_Your instructions_
Without altering a single character, set down all of the data below.

_Collected data_
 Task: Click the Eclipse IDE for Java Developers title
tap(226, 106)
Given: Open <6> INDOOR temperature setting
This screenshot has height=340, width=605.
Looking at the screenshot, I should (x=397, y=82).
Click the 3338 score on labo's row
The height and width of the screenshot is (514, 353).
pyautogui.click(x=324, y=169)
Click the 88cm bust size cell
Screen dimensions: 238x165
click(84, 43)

_Task response_
 Task: Click the Eclipse IDE for Java Developers title
tap(226, 106)
Given: Open <6> INDOOR temperature setting
This screenshot has height=340, width=605.
Looking at the screenshot, I should (x=397, y=82).
Click the 3338 score on labo's row
The height and width of the screenshot is (514, 353).
pyautogui.click(x=324, y=169)
Click the 88cm bust size cell
Screen dimensions: 238x165
click(84, 43)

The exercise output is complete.